══ Provided data ══

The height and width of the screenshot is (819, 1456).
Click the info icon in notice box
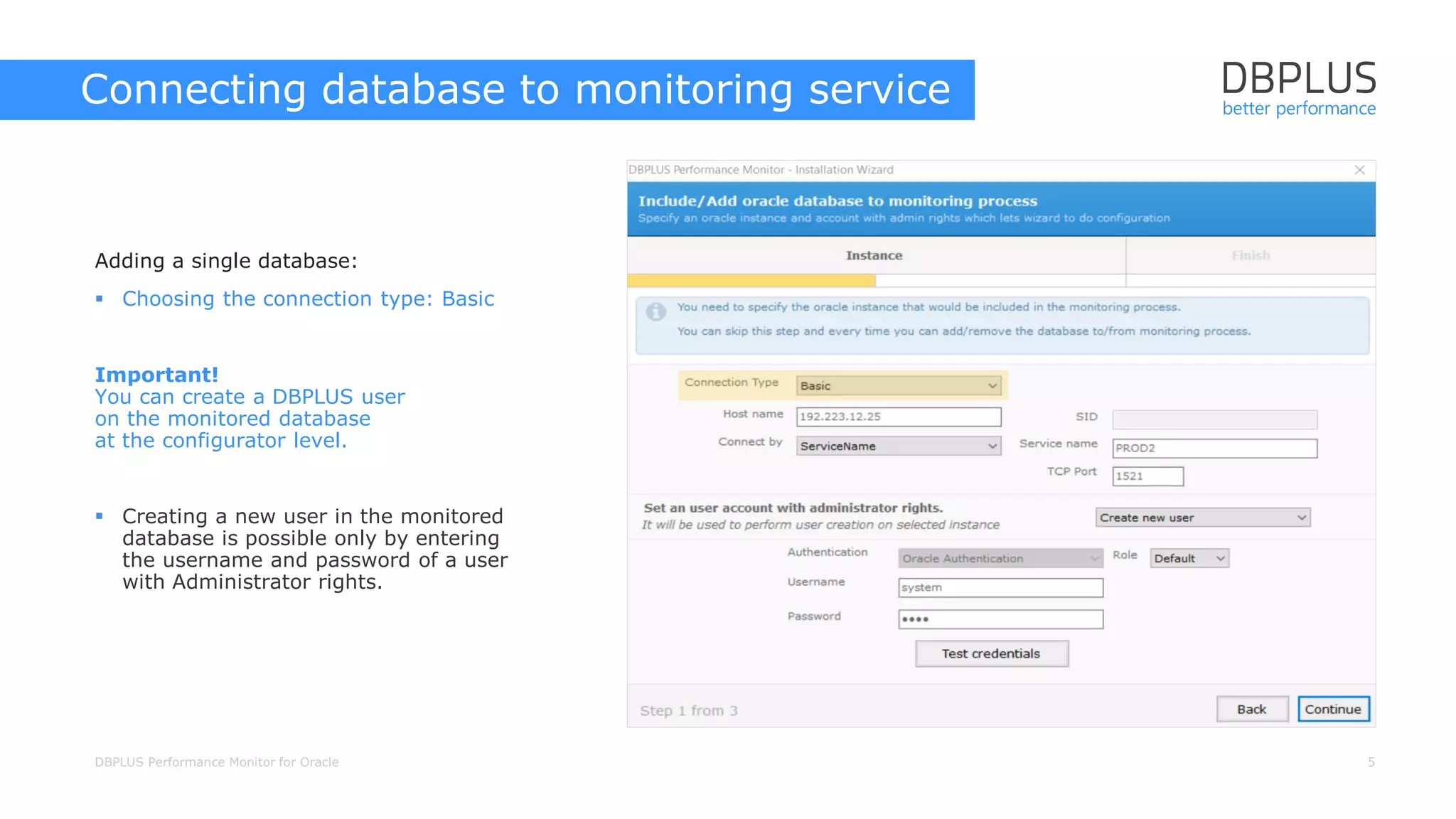tap(655, 311)
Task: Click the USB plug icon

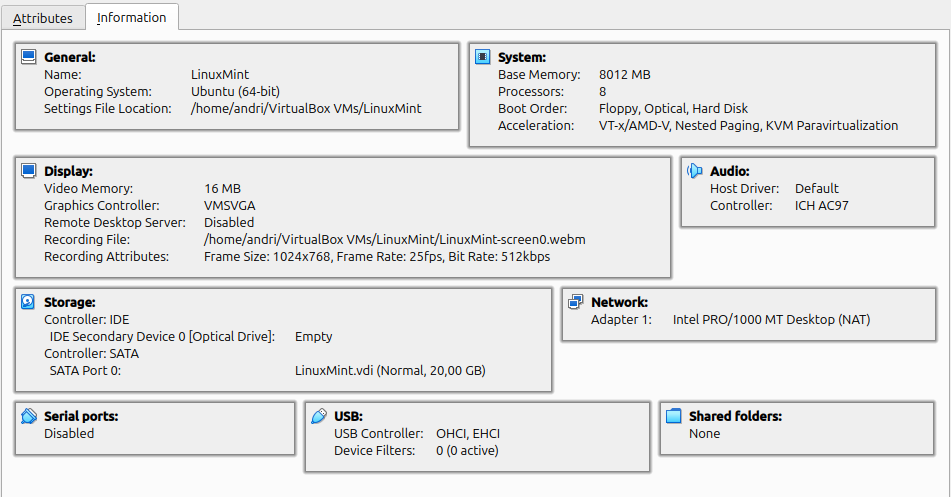Action: (x=318, y=416)
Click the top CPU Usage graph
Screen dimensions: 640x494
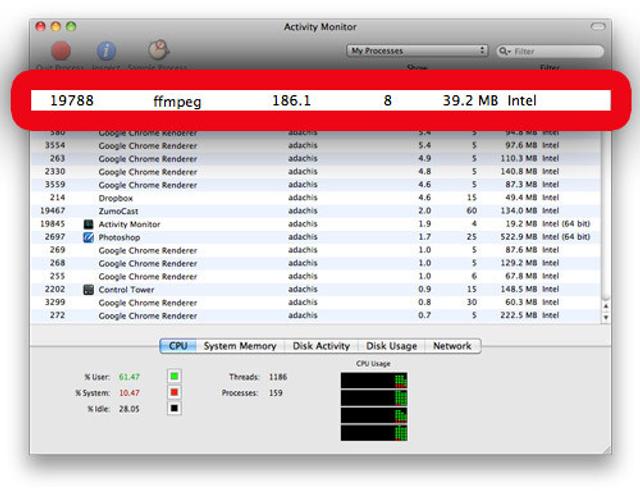(374, 380)
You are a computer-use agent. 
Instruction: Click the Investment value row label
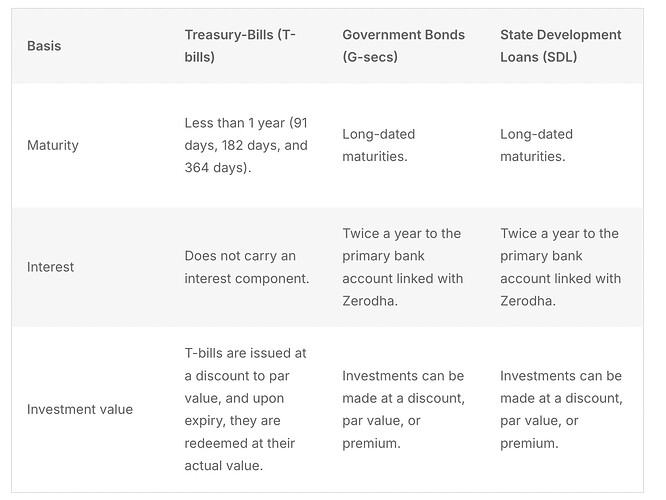80,409
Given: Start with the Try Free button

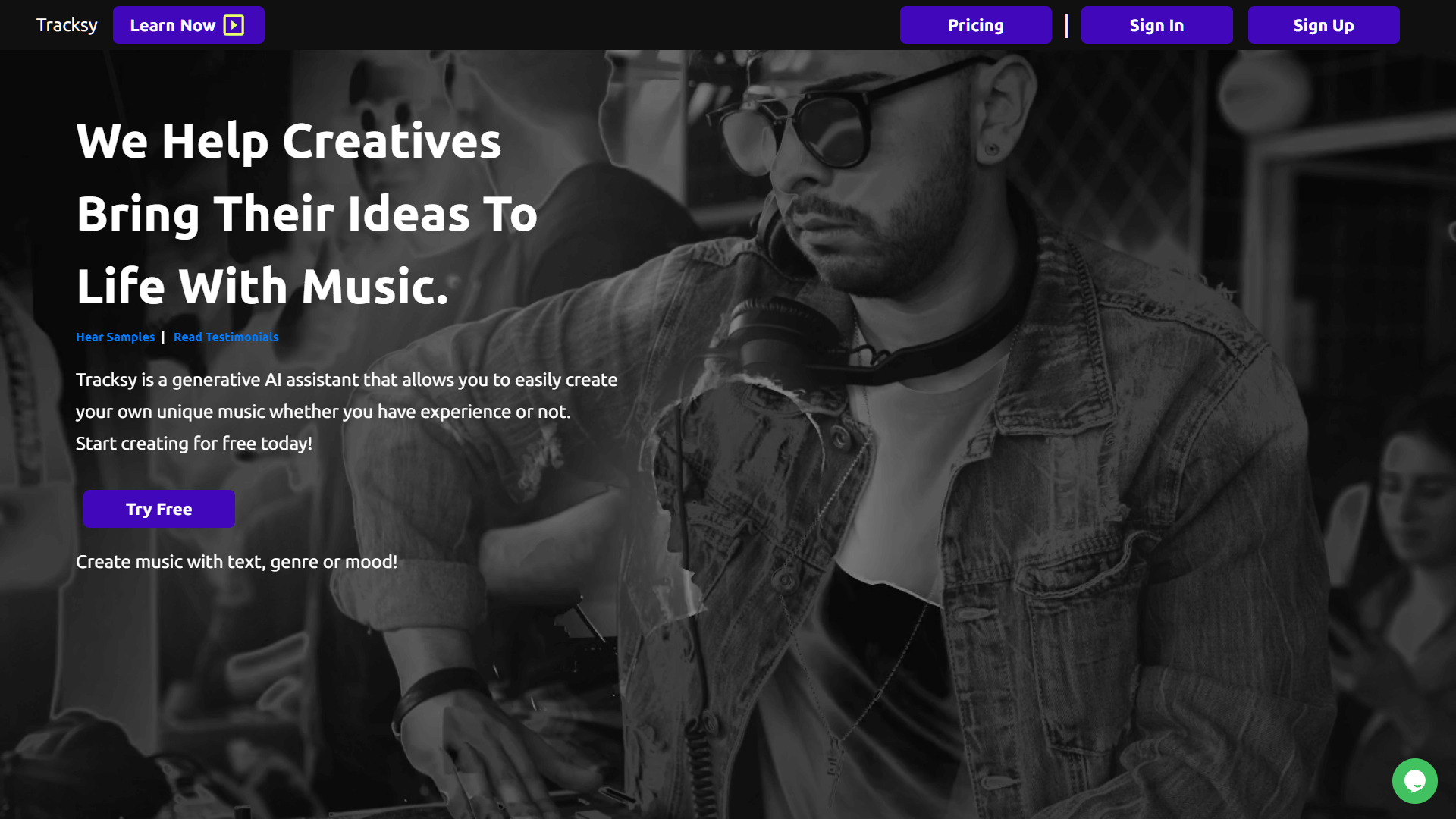Looking at the screenshot, I should click(159, 509).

═══

Given problem
Please rename "icon" to "symbol" throughout the entries, keeping everything else the same. Leave the pictures out of your answer.

Complete response
The height and width of the screenshot is (819, 1456).
Click the info symbol in notice box
tap(655, 311)
Task: Click the USB plug symbol

Action: (x=318, y=416)
Click the top CPU Usage graph
Screen dimensions: 640x494
(374, 380)
You are a computer-use agent. 
Instruction: Click the Investment value row label
80,409
Given: Start with the Try Free button

Looking at the screenshot, I should click(159, 509).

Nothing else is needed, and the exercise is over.